• SOURCE DOCUMENT:
Friday, September 25, 2015

Rugby Union: How the 15-man code tried (and failed) to kill Rugby League

Rugby Union: How the 15-man code tried (and failed) to kill Rugby League


By Dave Hadfield
September 21, 2015 

LEST ANYONE should be labouring under the misconception that recent events in the UAE and Italy are isolated or even unusual, RLW has been asked by readers to nominate its Hall of Shame.

Membership is restricted to countries in which rugby union has tried to stamp out league, but that still gives us far too many to choose from.
So, with apologies to those who have suffered at the hands of sport’s biggest and most active dirty tricks department but have not made the cut, here are the 10 most memorable knives in the back…

FRANCE, 1941
You can’t really look beyond this in the annals of infamy.
The French Rugby Union made common cause with the Vichy collaborators – and through them, Hitler’s Nazis – to close down all league activity and transfer its assets to the FRU.
Not only that, but after the end of the War, they did their best to prevent its reinstatement.

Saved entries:
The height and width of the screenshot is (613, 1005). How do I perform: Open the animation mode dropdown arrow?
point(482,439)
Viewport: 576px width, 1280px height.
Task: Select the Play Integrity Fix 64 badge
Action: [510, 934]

• TASK INSTRUCTIONS: Print the rugby article word for word from "Friday, September 25, 2015" to "to choose from.".

• SOLUTION FOR THIS EXERCISE:
Friday, September 25, 2015

Rugby Union: How the 15-man code tried (and failed) to kill Rugby League

Rugby Union: How the 15-man code tried (and failed) to kill Rugby League


By Dave Hadfield
September 21, 2015 

LEST ANYONE should be labouring under the misconception that recent events in the UAE and Italy are isolated or even unusual, RLW has been asked by readers to nominate its Hall of Shame.

Membership is restricted to countries in which rugby union has tried to stamp out league, but that still gives us far too many to choose from.